Splicing of pre-mRNA containing 5FU. Uniformly 32 P-radiolabeled standard adenovirus pre-mRNAs containing different levels of 5FU were separately injected into Xenopus oocytes, and their splicing activity was monitored by electrophoresis on denaturing gels. The percentage of 5FU in the pre-mRNA (relative to uridine) is shown above each lane. The migration positions of pre-mRNA and the spliced products (lariat intron at the top, the mature spliced mRNA at the bottom) are indicated schematically to the right.

Figure 4

Splicing of pre-mRNA containing 5FU. Uniformly 32 P-radiolabeled standard adenovirus pre-mRNAs containing different levels of 5FU were separately injected into Xenopus oocytes, and their splicing activity was monitored by electrophoresis on denaturing gels. The percentage of 5FU in the pre-mRNA (relative to uridine) is shown above each lane. The migration positions of pre-mRNA and the spliced products (lariat intron at the top, the mature spliced mRNA at the bottom) are indicated schematically to the right.

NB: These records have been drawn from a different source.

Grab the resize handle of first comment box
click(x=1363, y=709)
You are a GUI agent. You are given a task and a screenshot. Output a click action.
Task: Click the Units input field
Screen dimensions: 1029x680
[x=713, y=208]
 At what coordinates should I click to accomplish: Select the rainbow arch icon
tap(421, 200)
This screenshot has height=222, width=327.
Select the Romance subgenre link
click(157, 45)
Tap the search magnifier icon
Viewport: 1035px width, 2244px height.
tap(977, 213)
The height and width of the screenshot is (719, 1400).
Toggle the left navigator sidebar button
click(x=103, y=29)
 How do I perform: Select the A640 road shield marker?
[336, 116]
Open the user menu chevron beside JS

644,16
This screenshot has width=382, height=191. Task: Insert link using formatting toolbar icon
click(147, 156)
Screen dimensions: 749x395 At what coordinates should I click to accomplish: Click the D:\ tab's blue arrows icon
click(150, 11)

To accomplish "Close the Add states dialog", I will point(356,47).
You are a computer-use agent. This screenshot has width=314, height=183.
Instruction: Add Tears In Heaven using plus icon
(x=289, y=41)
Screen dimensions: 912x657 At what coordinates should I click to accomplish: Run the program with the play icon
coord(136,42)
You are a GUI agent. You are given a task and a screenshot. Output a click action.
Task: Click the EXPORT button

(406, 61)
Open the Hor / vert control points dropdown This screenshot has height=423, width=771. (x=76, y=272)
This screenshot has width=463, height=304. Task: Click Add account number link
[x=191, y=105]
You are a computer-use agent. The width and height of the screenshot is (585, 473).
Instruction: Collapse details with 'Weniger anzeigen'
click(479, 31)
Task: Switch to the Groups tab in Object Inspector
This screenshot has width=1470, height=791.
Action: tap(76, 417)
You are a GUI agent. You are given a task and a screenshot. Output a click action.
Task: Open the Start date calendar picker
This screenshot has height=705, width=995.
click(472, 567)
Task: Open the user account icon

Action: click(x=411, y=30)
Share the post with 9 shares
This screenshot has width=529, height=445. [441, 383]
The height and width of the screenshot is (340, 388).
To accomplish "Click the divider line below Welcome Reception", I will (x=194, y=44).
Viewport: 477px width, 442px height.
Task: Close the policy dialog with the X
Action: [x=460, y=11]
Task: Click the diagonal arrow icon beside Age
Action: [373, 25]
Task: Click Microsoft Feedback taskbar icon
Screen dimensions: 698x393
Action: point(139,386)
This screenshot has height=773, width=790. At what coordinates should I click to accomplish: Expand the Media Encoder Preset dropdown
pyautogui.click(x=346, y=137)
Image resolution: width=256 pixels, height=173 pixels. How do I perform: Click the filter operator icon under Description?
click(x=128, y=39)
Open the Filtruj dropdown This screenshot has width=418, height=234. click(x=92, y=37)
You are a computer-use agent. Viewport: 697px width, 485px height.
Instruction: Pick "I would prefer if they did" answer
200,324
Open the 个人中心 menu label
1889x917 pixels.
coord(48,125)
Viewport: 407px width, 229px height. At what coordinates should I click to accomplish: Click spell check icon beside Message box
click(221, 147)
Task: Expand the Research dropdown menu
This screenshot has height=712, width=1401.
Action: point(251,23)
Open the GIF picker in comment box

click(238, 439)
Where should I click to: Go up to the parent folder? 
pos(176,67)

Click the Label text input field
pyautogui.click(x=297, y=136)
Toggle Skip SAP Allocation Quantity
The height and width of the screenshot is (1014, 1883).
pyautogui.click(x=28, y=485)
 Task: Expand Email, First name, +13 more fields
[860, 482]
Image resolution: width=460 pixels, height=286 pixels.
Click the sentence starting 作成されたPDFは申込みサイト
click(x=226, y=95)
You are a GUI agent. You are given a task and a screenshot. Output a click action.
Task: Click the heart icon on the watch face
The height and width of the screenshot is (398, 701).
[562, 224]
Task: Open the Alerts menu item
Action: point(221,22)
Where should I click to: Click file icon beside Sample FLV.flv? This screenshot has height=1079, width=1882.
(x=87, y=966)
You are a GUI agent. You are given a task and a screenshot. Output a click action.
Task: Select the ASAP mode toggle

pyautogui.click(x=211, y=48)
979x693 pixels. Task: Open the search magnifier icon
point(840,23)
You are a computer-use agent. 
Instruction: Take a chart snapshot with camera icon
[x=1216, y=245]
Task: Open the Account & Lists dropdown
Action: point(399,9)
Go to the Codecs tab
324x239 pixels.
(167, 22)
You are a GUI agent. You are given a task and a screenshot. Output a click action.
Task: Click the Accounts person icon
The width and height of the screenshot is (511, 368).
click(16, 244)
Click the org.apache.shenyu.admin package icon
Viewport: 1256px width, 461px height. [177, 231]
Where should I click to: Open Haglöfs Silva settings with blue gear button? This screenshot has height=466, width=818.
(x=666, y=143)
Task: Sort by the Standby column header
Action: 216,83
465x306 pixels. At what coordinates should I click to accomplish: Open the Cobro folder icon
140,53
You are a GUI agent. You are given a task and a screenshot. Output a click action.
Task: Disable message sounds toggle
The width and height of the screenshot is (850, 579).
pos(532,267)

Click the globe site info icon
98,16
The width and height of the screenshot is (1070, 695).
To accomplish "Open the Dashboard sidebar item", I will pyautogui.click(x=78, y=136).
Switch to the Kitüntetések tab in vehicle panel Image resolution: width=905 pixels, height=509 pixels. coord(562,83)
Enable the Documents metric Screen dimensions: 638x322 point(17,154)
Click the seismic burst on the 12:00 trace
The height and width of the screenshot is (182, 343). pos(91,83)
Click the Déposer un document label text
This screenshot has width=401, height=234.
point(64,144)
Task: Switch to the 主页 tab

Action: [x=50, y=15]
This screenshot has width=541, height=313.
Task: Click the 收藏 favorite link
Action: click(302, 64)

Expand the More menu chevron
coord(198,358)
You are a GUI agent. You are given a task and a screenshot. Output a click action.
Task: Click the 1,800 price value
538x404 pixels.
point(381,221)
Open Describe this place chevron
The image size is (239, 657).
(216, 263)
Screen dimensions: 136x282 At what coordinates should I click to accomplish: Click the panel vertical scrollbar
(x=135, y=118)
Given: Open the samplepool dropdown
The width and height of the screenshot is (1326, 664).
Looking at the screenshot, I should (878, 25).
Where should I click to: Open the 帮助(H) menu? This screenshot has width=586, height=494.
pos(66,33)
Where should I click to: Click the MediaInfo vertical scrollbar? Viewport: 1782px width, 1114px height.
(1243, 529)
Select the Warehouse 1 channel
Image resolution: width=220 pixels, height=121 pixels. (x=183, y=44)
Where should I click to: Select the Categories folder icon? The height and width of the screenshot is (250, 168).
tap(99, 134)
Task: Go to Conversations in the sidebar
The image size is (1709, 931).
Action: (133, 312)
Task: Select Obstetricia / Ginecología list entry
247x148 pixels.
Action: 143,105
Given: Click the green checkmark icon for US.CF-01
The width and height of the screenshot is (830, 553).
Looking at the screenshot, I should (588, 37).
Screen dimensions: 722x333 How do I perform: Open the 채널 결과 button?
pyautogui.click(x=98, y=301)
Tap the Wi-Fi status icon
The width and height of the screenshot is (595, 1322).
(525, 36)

From these results, we conclude that 5FU incorporation into pre-mRNA (at least the adenovirus and human β-globin splicing substrates) does not influence the splicing of the pre-mRNA.

5FU incorporates into U2 snRNA at natural pseudouridylation sites in vivo

Given that 5FU causes a defect in pre-mRNA splicing in cells, we reasoned that 5FU, after conversion into 5FUTP in the cells, could be incorporated into not only pre-mRNA/mRNA but also into other types of RNA, including spliceosomal snRNAs, possibly at naturally occurring pseudouridylation sites (such as those in the U2 branch recognition region). According to our previous work, U2 snRNA containing 5FU at naturally occurring pseudouridylation sites in the branch site recognition region was by itself not functional in pre-mRNA splicing; additionally, this 5FU-containing U2 snRNA was able to inhibit pseudouridine formation in newly synthesized U2 in a site-specific manner, thereby blocking pre-mRNA splicing ( 30 , 31 ).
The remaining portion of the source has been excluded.